EXCERPTED RECORDS:
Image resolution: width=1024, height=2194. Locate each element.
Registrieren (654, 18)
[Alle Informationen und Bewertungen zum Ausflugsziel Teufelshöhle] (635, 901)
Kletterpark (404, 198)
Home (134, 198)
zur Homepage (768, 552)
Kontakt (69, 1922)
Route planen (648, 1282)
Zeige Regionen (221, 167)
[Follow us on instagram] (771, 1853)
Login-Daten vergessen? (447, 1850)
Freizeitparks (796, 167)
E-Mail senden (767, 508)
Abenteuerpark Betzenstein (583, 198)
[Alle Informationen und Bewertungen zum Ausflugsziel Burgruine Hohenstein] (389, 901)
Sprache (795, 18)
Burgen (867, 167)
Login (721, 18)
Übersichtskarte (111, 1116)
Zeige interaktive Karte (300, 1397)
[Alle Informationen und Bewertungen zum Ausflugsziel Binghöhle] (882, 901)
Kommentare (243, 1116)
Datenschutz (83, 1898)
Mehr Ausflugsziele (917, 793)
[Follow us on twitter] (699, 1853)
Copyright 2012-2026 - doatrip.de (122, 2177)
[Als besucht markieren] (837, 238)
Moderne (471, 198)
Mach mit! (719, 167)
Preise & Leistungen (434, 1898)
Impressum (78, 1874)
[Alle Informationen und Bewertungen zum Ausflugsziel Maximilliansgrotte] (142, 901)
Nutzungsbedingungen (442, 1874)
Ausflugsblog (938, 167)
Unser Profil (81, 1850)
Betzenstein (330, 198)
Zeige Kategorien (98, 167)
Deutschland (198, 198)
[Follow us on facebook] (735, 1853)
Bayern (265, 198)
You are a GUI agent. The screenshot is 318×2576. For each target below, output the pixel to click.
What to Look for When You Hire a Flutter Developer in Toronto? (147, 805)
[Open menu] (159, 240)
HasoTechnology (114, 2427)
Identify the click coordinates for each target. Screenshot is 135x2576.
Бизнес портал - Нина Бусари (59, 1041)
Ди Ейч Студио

WHAT YOU ARE ASKED TO DO: Could you please repeat the data exactly as given?

RESPONSE BELOW:
Image resolution: width=1024, height=2194. Locate each element.
Registrieren (654, 18)
[Alle Informationen und Bewertungen zum Ausflugsziel Teufelshöhle] (635, 901)
Kletterpark (404, 198)
Home (134, 198)
zur Homepage (768, 552)
Kontakt (69, 1922)
Route planen (648, 1282)
Zeige Regionen (221, 167)
[Follow us on instagram] (771, 1853)
Login-Daten vergessen? (447, 1850)
Freizeitparks (796, 167)
E-Mail senden (767, 508)
Abenteuerpark Betzenstein (583, 198)
[Alle Informationen und Bewertungen zum Ausflugsziel Burgruine Hohenstein] (389, 901)
Sprache (795, 18)
Burgen (867, 167)
Login (721, 18)
Übersichtskarte (111, 1116)
Zeige interaktive Karte (300, 1397)
[Alle Informationen und Bewertungen zum Ausflugsziel Binghöhle] (882, 901)
Kommentare (243, 1116)
Datenschutz (83, 1898)
Mehr Ausflugsziele (917, 793)
[Follow us on twitter] (699, 1853)
Copyright 2012-2026 - doatrip.de (122, 2177)
[Als besucht markieren] (837, 238)
Moderne (471, 198)
Mach mit! (719, 167)
Preise & Leistungen (434, 1898)
Impressum (78, 1874)
[Alle Informationen und Bewertungen zum Ausflugsziel Maximilliansgrotte] (142, 901)
Nutzungsbedingungen (442, 1874)
Ausflugsblog (938, 167)
Unser Profil (81, 1850)
Betzenstein (330, 198)
Zeige Kategorien (98, 167)
Deutschland (198, 198)
[Follow us on facebook] (735, 1853)
Bayern (265, 198)
You are a GUI agent. The screenshot is 318×2576. For each target below, output the pixel to click.
What to Look for When You Hire a Flutter Developer in Toronto? (147, 805)
[Open menu] (159, 240)
HasoTechnology (114, 2427)
Identify the click coordinates for each target. Screenshot is 135x2576.
Бизнес портал - Нина Бусари (59, 1041)
Ди Ейч Студио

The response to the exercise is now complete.